• _Problem to solve_
Copy word for word the part of the entries that opens with the line containing "Open the tab" and runs through the end of the entries, including both ends. Give only those lines.

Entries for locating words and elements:
- - - -

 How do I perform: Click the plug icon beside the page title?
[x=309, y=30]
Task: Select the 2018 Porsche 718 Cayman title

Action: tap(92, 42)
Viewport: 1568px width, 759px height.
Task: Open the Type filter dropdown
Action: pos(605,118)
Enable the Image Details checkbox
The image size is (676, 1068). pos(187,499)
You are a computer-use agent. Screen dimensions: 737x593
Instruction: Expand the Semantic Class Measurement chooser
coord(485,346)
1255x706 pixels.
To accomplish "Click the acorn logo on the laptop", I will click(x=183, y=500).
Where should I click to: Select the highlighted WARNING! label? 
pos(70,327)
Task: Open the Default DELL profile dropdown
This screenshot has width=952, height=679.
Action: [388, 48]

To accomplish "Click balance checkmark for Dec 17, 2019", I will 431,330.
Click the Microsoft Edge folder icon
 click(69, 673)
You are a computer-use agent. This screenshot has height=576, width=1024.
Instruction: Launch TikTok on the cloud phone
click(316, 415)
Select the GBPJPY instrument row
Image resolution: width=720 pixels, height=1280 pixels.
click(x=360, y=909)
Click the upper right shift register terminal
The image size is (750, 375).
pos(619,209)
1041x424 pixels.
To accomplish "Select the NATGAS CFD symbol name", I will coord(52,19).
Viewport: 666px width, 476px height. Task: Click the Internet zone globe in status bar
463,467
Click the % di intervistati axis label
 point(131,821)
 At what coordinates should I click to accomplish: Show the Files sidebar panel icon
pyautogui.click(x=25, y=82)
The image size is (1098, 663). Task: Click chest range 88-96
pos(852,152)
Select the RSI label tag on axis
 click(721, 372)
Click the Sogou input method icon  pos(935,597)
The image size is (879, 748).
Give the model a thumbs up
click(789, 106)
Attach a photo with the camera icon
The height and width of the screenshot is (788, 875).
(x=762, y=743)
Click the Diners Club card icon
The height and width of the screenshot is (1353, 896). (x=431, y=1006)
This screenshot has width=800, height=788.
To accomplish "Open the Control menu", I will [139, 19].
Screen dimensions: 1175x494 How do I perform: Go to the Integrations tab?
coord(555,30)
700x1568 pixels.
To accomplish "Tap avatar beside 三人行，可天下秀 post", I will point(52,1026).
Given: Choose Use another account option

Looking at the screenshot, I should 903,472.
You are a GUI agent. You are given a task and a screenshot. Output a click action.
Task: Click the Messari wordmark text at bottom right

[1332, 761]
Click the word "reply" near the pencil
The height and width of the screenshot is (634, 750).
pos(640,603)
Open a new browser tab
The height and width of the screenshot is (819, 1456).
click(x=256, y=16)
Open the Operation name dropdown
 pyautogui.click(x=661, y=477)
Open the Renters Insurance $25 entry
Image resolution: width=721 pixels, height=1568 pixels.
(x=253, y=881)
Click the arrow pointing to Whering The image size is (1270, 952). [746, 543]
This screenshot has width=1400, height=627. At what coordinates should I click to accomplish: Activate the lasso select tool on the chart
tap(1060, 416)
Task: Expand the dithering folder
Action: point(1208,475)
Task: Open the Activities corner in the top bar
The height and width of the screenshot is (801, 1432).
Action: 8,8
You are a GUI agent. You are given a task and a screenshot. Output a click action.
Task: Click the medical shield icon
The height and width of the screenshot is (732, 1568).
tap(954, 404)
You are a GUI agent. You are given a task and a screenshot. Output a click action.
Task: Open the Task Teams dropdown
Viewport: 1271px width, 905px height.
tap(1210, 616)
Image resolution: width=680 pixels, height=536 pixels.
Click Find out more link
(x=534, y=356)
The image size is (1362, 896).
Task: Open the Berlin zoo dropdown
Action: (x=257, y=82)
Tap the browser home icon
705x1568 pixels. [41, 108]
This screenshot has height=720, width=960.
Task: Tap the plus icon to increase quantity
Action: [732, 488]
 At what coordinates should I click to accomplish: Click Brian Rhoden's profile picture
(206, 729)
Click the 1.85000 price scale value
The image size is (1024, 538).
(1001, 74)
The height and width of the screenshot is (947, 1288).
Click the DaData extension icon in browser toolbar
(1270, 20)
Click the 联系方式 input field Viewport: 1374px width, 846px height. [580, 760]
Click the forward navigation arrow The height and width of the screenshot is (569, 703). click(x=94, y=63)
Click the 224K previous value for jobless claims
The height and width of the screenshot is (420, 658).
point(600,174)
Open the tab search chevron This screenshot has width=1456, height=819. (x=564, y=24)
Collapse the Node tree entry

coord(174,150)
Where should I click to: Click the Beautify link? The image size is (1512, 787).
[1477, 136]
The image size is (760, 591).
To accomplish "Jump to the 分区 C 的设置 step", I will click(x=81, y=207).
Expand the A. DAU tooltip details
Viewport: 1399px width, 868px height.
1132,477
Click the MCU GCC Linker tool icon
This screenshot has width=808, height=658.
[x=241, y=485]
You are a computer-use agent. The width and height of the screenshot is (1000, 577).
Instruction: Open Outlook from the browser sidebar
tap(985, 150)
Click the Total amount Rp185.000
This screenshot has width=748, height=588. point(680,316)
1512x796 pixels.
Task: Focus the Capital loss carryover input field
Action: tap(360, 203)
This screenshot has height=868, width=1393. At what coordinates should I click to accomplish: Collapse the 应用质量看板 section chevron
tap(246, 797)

- - - -

• _Output of the task_
Open the tab search chevron This screenshot has width=1456, height=819. (x=564, y=24)
Collapse the Node tree entry

coord(174,150)
Where should I click to: Click the Beautify link? The image size is (1512, 787).
[1477, 136]
The image size is (760, 591).
To accomplish "Jump to the 分区 C 的设置 step", I will click(x=81, y=207).
Expand the A. DAU tooltip details
Viewport: 1399px width, 868px height.
1132,477
Click the MCU GCC Linker tool icon
This screenshot has width=808, height=658.
[x=241, y=485]
You are a computer-use agent. The width and height of the screenshot is (1000, 577).
Instruction: Open Outlook from the browser sidebar
tap(985, 150)
Click the Total amount Rp185.000
This screenshot has width=748, height=588. point(680,316)
1512x796 pixels.
Task: Focus the Capital loss carryover input field
Action: tap(360, 203)
This screenshot has height=868, width=1393. At what coordinates should I click to accomplish: Collapse the 应用质量看板 section chevron
tap(246, 797)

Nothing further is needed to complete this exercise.